Dataset entries:
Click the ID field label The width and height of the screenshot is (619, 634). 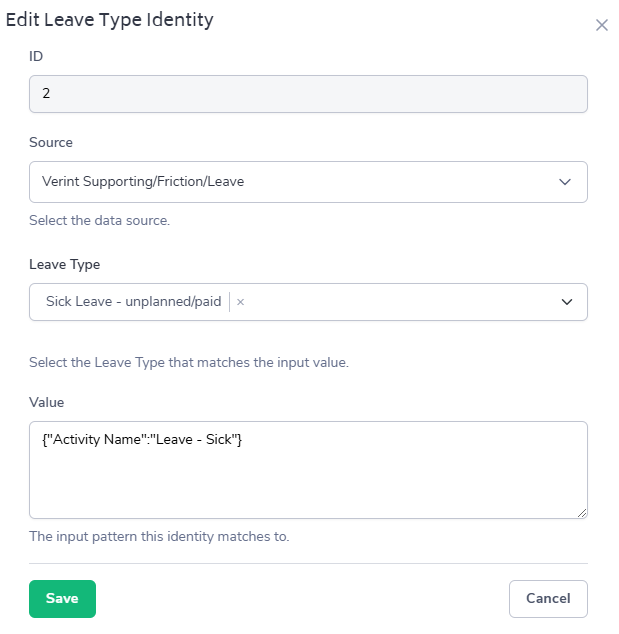[36, 56]
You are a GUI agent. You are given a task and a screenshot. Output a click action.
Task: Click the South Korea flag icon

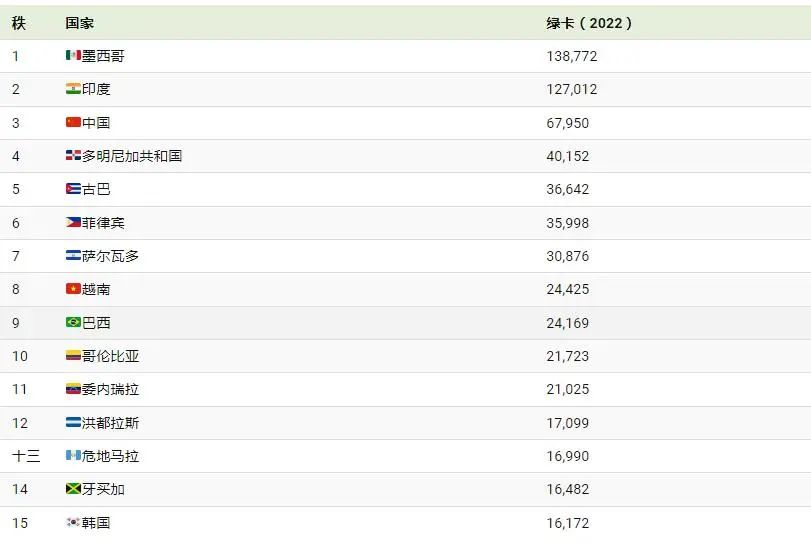[73, 523]
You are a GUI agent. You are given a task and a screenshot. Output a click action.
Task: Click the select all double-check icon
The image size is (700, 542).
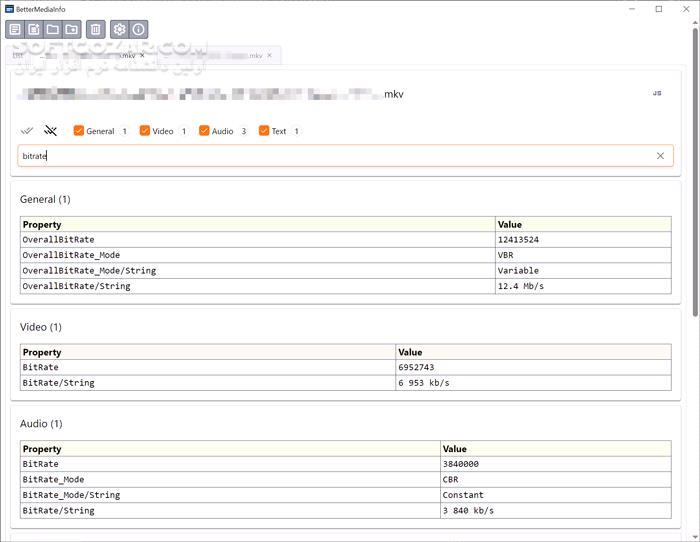click(x=28, y=131)
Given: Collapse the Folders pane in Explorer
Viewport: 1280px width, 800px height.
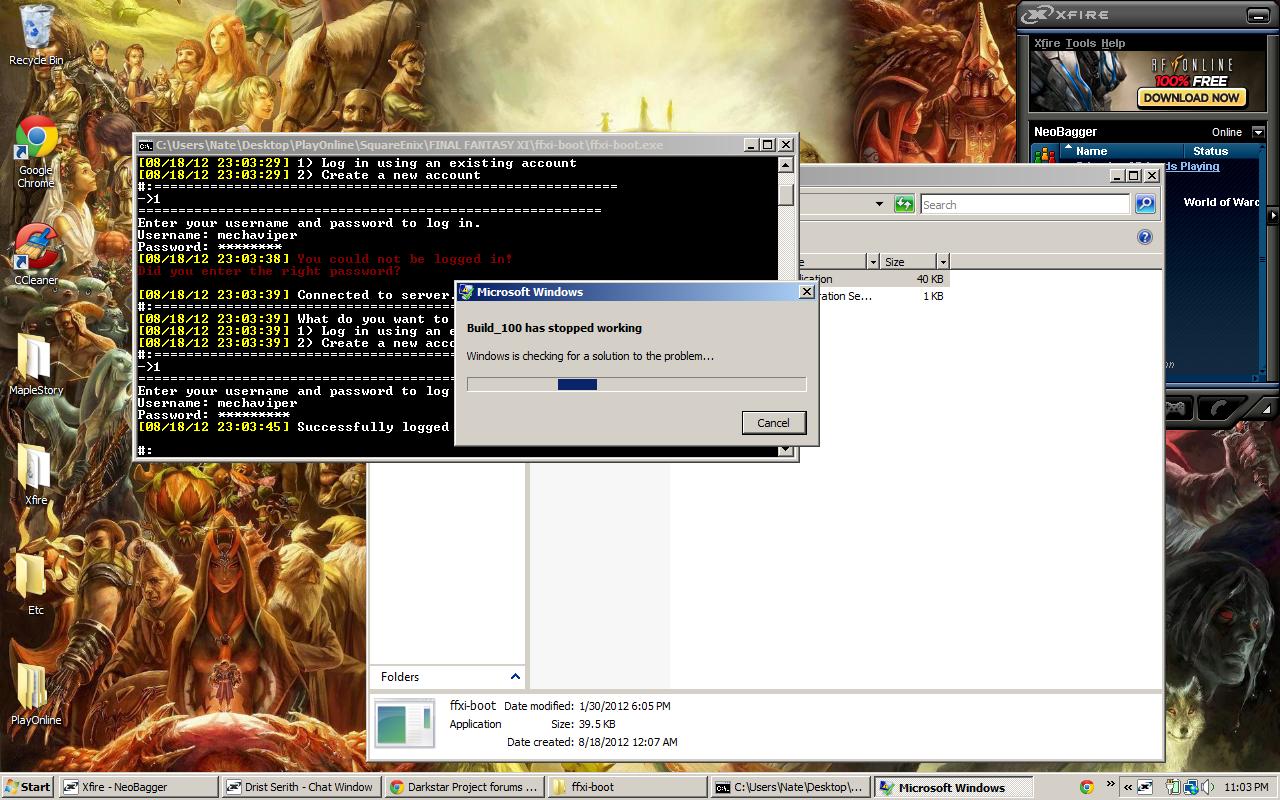Looking at the screenshot, I should [x=515, y=677].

◆ **PROBLEM TO WORK ON**
With pictures omitted, restate word for word every line above from the one containing "Task: Click the select all double-check icon" to the end of the entries.

◆ **YOUR RESPONSE**
Task: Click the select all double-check icon
The image size is (700, 542).
click(x=28, y=131)
Given: Collapse the Folders pane in Explorer
Viewport: 1280px width, 800px height.
Looking at the screenshot, I should [x=515, y=677].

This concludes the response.